The Braidwood Chronicles: "Hit him again, hit him again"

I confess I found it difficult to understand why the Braidwood Inquiry was adjourned for two weeks, right after the fantastic testimony of three of the four RCMP officers involved in the Dziekanski killing. Why not get the guy in charge, Corporal Benjamin "Monty" Robinson, on the stand right away, after the amazing hat-trick of flubbing and deceit to we we were all privy for several painful days? Were the folks in charge waiting for him to get his driver's licence back?

But no harm done, as it turns out. Just as his three underlings, with more than a year to do it, couldn't construct anything more convincing that what they brought forward, as though the video of their bad behaviour could simply be wished away, so, too, Robinson--the man who can be heard in the video shouting "Hit him again, hit him again" and whose knee ended up on the supine Dziekanski's neck-- kept up the pretence.

Robinson testified that Dziekanski
was Tasered a second time before he fell to the floor, before admitting that the video did not bear him out, and claimed that Dziekanski, brandishing a stapler and raising his voice, "was advancing forward" towards the four officers before being Tasered.

Do you believe him, or your own lying eyes? (@3:51.)

Only one element of contradiction has emerged so far: Robinson stated that he had given the order to fire the Taser at the very start, whereas Constable Kwesi Millington testified earlier that he had fired the first two times without an order to do so. Now both men come off looking rather noble, each trying to take the fall for the other--if fall there be.

Then we move abruptly into the darkest of black comedy: Robinson testified that Dziekanski held a stapler in his fist and was discharging staples. Would the officers have switched to firearms had he been shooting elastic bands or paper airplanes?

Robinson's testimony continues. Updates later today.

UPDATE: Good grief, there's no end to this.

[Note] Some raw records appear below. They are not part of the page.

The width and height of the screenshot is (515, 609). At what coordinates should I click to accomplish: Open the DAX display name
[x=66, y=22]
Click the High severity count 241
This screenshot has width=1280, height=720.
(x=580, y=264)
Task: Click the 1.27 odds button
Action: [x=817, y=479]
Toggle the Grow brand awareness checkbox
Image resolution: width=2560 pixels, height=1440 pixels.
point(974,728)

[Commission counsel Art] Vertlieb showed sections of the Pritchard video several times, asking Robinson to indicate the exact point where he is shown trying to calm Dzieskansi and where the Polish man is shown stepping forward, or lunging for his luggage. However, it couldn't be found.

Robinson replied it was impossible to see because of the angle and the distortion created when Pritchard shot through glass into the arrivals lounge.

Angle and distortion can obviously affect the clarity of one's view. But they don't make hands at waist level appear as though they are in the air, "brandishing" a stapler. They don't make people leaning against a counter move forward. They don't create a raised voice. They don't make someone who has (according to testimony) not yet fallen to the floor appear as though he is writhing on it.

I suspect I'm not the only one who resents having his intelligence insulted in this way. Kindergarten kids trying to lie their way out of trouble could hardly do worse than this feckless bunch of barefaced prevaricators.